攻撃された。そう認知した時には時すでに遅し。他の三人も瞬く間に気絶させられた。
「さすがにこっち狙いに来る反社もいるよねぇ」
アゲハは気絶させた反社を見ながら言った。
少しでも頭を使える反社なら、こっちに『テロス』があると踏むのは当然である。いくらキルズが本部を襲撃するといっても、製薬所でもないところに『テロス』を保管しているのは違和感があるだろう。それに今のように、もしも『テロス』を保管してあるとしてもあっという間に反社達に攻められ、本部は落とさられる。保管場所には向かないのは明白だ。
「他にも反社が来そうなのでさっさと行きますか」
ミナの言葉に二人は頷き、器用に壁を登り敷地内に侵入した。
車二台が走れる程の車幅の道路が建物を取り囲むように敷かれていて、所々に見張り台のようなものが建てられている。しかしそこにも警備員の姿は認められなかった。
地面に着地した三人は姿を隠すことができる草の裏に息を潜めた。
アゲハは辺りを見渡し、警戒する。
「人っ子一人いないや。おかしいよね。昨日あんなこと言ったくせにここの守りが誰もいないなんて、これじゃまるで奪ってくださいって言ってるようなもん……」
途切れたアゲハの言葉。だが聞いていた二人も行き着いた考えは同じだった。
「奪って欲しい、そう願っているんですかね〜」
「本当は人類を滅亡させる気なんてない。だからすぐに実行させることなくわざわざ世界に公表した。可能性としてはありそうですね」
つまりこの誰もいない状況は決して罠ではなく、むしろ歓迎されていると考えられる。
とは言っても、無警戒で進むのはさすがに危険だ。程々に警戒しながら三人は敷地を進む。この広大な研究所のどこに『テロス』があるのか、キルズは分からなかった。そのためいくつもある建物を虱潰しに回るのは骨が折れる。とりあえず今は研究所内で一番大きな建物を目指して進んでいた。
白を基調とする四階建ての建物。空中廊下を通して隣の建物とも繋がっていた。建物の入口まで、難なく行くことができた。扉はエントランスではなく職員用の入口だろう。質素な扉一枚だけがあり侵入するのは容易だろう。
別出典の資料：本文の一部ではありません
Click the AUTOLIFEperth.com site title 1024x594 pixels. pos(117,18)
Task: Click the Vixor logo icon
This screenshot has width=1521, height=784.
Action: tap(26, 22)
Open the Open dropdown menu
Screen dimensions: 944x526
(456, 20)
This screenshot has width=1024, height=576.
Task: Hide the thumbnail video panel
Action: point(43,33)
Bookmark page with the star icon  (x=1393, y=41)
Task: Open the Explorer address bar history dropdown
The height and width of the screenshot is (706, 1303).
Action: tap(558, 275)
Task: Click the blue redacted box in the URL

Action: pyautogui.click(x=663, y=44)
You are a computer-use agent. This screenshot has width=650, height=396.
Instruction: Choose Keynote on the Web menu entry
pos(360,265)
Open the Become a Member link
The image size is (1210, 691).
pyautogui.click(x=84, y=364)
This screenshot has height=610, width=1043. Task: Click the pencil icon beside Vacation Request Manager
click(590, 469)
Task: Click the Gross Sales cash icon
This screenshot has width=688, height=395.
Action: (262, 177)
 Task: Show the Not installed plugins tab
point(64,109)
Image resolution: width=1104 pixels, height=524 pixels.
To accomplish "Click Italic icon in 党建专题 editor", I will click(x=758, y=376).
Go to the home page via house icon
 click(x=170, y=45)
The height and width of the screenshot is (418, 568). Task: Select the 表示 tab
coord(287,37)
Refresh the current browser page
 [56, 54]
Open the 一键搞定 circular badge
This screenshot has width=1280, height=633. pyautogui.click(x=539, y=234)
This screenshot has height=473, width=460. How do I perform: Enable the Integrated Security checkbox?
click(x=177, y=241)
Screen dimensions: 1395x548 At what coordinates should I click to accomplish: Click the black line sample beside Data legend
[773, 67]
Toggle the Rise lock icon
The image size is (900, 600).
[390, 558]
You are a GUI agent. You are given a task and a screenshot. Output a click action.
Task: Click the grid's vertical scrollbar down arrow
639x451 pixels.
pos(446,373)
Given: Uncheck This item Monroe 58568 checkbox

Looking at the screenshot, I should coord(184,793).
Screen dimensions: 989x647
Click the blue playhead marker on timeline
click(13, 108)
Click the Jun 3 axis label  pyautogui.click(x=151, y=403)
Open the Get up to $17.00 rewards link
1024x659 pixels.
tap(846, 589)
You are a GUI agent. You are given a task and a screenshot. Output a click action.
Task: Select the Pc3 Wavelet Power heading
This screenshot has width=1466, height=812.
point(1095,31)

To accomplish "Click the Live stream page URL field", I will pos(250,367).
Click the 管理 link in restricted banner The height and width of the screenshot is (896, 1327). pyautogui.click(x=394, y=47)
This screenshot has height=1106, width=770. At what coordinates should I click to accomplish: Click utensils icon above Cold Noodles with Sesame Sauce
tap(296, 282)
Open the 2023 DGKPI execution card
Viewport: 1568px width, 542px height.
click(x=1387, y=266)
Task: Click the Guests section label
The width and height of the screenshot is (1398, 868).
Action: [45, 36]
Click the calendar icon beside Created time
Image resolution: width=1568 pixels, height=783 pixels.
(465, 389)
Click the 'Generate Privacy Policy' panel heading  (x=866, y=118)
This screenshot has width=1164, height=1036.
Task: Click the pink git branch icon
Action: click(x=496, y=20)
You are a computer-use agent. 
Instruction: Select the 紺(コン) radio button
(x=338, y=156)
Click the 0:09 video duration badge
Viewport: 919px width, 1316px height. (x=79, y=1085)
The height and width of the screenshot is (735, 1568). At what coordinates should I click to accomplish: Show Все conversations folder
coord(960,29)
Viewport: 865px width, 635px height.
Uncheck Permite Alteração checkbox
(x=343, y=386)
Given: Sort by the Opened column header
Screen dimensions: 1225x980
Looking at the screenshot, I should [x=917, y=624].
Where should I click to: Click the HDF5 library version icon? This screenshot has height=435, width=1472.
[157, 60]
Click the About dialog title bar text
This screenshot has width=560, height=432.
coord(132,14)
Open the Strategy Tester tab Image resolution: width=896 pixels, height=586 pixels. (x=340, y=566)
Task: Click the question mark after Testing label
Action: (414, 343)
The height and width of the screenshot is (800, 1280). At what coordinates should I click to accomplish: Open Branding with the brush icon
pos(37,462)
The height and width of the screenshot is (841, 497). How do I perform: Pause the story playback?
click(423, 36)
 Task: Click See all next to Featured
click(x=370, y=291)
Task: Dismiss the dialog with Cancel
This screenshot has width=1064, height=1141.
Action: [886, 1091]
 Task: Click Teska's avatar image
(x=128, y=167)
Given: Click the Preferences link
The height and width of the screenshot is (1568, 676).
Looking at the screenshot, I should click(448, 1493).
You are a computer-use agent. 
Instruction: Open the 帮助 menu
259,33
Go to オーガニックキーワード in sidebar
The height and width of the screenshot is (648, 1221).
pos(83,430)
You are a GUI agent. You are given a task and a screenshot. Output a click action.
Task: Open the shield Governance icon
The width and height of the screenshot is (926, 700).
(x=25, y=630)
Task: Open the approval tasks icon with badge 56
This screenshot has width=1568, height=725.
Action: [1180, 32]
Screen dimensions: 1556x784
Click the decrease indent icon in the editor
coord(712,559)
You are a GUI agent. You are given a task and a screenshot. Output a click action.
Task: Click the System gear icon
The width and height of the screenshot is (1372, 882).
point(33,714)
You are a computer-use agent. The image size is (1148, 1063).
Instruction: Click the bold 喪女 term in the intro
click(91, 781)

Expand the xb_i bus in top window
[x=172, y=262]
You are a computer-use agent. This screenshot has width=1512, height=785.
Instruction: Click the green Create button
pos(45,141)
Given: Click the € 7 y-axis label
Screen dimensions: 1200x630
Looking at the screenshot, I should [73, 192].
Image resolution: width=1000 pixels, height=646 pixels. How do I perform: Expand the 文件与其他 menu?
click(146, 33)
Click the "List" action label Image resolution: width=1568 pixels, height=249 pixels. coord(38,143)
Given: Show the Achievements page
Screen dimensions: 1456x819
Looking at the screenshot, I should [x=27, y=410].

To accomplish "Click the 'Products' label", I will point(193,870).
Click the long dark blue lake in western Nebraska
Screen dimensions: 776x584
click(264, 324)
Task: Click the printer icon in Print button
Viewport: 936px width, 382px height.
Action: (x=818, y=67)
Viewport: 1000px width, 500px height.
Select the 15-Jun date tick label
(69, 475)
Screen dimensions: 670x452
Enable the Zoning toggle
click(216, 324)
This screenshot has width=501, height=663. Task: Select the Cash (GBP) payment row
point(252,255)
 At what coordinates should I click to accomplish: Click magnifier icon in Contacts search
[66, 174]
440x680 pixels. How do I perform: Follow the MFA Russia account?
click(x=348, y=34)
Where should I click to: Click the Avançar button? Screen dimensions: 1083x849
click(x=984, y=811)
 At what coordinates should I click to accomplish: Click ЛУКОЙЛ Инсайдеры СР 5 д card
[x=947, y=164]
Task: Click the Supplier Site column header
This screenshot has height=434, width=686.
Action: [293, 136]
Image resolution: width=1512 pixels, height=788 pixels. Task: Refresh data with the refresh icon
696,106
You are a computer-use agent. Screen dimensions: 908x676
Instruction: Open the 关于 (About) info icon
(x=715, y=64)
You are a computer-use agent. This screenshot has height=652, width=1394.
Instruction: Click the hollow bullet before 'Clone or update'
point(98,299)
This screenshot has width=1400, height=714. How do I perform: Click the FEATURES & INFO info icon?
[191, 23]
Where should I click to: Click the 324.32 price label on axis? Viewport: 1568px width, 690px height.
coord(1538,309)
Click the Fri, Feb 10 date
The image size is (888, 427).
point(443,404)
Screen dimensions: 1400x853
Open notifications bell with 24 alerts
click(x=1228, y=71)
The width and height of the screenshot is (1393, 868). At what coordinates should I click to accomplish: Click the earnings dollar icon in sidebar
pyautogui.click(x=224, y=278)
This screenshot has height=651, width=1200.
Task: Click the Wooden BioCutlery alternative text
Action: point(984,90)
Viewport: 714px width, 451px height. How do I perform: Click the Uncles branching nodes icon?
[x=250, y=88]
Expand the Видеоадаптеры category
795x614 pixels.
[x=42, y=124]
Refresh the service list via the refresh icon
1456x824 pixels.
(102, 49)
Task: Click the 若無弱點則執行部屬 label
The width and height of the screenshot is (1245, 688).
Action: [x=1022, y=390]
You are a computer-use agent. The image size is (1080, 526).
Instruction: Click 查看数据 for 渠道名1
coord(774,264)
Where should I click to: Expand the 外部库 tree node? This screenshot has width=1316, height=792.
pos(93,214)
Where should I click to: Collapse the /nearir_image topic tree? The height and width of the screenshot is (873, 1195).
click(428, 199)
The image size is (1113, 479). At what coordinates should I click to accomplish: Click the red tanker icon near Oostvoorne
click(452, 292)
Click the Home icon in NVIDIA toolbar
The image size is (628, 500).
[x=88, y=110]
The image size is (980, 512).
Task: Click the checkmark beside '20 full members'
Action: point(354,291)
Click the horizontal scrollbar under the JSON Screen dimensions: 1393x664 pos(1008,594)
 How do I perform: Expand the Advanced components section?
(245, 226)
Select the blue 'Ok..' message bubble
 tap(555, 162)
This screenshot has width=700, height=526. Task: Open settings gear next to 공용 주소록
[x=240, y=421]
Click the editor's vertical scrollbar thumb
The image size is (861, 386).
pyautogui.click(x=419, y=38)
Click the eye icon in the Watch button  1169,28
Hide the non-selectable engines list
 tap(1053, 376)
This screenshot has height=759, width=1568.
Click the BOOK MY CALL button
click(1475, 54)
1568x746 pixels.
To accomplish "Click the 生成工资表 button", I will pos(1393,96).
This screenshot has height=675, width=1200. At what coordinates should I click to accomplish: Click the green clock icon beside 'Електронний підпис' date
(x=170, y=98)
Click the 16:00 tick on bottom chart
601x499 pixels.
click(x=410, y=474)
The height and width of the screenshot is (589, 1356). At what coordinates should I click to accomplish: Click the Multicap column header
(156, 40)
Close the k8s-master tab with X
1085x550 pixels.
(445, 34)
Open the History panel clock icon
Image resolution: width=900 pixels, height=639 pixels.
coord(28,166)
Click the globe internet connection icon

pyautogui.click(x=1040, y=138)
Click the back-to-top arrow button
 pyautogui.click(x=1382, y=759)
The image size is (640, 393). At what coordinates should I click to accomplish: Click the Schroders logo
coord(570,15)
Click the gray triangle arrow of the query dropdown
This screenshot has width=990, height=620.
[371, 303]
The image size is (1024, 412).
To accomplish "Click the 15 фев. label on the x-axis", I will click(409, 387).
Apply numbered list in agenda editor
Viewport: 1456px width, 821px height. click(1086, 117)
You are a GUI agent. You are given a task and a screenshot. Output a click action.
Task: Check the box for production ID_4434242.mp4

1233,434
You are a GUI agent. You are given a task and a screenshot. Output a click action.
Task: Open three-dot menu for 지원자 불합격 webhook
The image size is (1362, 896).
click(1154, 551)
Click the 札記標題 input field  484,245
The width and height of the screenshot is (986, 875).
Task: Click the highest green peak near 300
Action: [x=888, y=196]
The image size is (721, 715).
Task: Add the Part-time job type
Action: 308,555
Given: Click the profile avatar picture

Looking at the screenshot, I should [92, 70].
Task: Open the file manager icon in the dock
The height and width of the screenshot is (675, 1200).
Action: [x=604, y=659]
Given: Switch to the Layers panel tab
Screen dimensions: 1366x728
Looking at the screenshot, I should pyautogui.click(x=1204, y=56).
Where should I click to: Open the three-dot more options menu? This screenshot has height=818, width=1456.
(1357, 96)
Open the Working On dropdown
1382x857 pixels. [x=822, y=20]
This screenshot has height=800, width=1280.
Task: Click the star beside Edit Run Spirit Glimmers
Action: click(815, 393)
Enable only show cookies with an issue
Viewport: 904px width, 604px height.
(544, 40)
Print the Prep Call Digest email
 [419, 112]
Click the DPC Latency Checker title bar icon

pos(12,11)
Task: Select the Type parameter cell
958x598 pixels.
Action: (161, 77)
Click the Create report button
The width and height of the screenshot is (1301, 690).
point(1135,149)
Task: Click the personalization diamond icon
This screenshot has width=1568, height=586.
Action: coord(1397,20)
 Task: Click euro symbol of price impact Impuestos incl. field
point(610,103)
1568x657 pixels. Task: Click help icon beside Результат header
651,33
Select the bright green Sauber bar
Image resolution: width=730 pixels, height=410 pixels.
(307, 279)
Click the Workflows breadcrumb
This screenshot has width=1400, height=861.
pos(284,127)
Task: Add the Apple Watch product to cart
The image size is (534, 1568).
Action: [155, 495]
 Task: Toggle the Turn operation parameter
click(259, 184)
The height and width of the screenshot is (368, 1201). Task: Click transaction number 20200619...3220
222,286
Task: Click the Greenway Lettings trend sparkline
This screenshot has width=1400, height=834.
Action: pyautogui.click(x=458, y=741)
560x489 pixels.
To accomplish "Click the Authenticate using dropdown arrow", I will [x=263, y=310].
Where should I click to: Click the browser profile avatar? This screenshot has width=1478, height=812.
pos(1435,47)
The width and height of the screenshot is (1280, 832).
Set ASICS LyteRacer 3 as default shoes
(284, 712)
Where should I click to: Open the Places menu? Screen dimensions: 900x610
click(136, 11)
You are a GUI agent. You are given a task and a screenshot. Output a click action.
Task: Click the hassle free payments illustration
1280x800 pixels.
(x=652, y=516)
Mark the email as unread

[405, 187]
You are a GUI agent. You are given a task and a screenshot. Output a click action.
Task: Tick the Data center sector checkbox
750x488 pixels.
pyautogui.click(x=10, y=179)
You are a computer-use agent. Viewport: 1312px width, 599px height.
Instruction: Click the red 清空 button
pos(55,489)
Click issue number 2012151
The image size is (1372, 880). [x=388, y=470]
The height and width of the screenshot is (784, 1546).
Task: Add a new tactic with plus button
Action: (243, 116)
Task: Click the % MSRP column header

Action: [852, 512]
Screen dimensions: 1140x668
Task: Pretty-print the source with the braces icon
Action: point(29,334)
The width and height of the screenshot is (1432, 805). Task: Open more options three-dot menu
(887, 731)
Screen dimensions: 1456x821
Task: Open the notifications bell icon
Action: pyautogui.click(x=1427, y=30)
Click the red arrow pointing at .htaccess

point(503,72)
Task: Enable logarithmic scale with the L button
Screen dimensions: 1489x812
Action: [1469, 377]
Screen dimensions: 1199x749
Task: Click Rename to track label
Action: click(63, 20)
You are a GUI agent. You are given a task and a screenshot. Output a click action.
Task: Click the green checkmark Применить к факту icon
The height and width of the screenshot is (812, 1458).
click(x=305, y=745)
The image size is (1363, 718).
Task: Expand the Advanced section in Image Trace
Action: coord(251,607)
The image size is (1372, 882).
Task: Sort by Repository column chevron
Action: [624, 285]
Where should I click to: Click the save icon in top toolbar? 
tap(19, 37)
シロはゆっくりと力を込めていき、扉自体を取り外した。チラリと顔を覗かせ中を警戒する。室内は真っ暗で中がどのような構造をしているのか、確認することは出来なかった。
暗闇に目が慣れ、何となく物が見えてくることを暗順応と言う。普通完全に暗闇に目が慣れるまでは三十分から一時間かかると言われている。しかし吸血鬼の力はこれすら常人では有り得ないものへ変える。
ものの数秒でシロは闇に慣れていく。しかも常人より更に鮮明に視界に映るものを見ることが出来る。
一階は研究会では無いのだろう。やってきた者を迎えるカウンターが見えた。シロの入った入口はやはり職員の入口で、職員が仕事をする側から侵入した。
「さぁて、ここからどうするか……」
と、次の行動を考えようとしたその時、下から微かに人の動く音がした。
下、つまりそれは地下があるということだ。
「ふむ、怪しいね。下から物音、研究所の地下で極秘の研究を行っているなんて超王道だけど、もしも『テロス』があるとしたらそこだろうね」
「ですねー、怪しいニオイもプンプンしますし、いや本当に何の匂いなんですかね〜」
クンクンと、犬のように匂いのする方へと進むシロ。その先にあったのは一枚の鉄の扉だった。先程の職員用の入口とは比べ物にならない程々厳重な扉は鍵穴二つに加え暗証番号を入れるボタンまで付けられていた。
そして扉には目線丁度の高さに【関係者以外立入禁止】と赤文字で書かれていた。キルズが求めているものがこの先にあるのは明白だった。
「行くよ、二人とも」
この先に何が待っているのかは不明だ。しかしポツンと『テロス』が置かれているとは想像できなかった。だが、
『テロス』をテレビで公表したこと、わざわざ猶予を持たせたこと、研究所に一人も警備員がいないこと、謎の匂いで扉を発見させたこと。
これら全てのことがゼロの目的が他にあると証明している。
何事もなく終わるとは思っていないが、何事もなく終わって欲しい。そう願いながらキルズは扉を蹴り飛ばしdisasterへの道を解放した。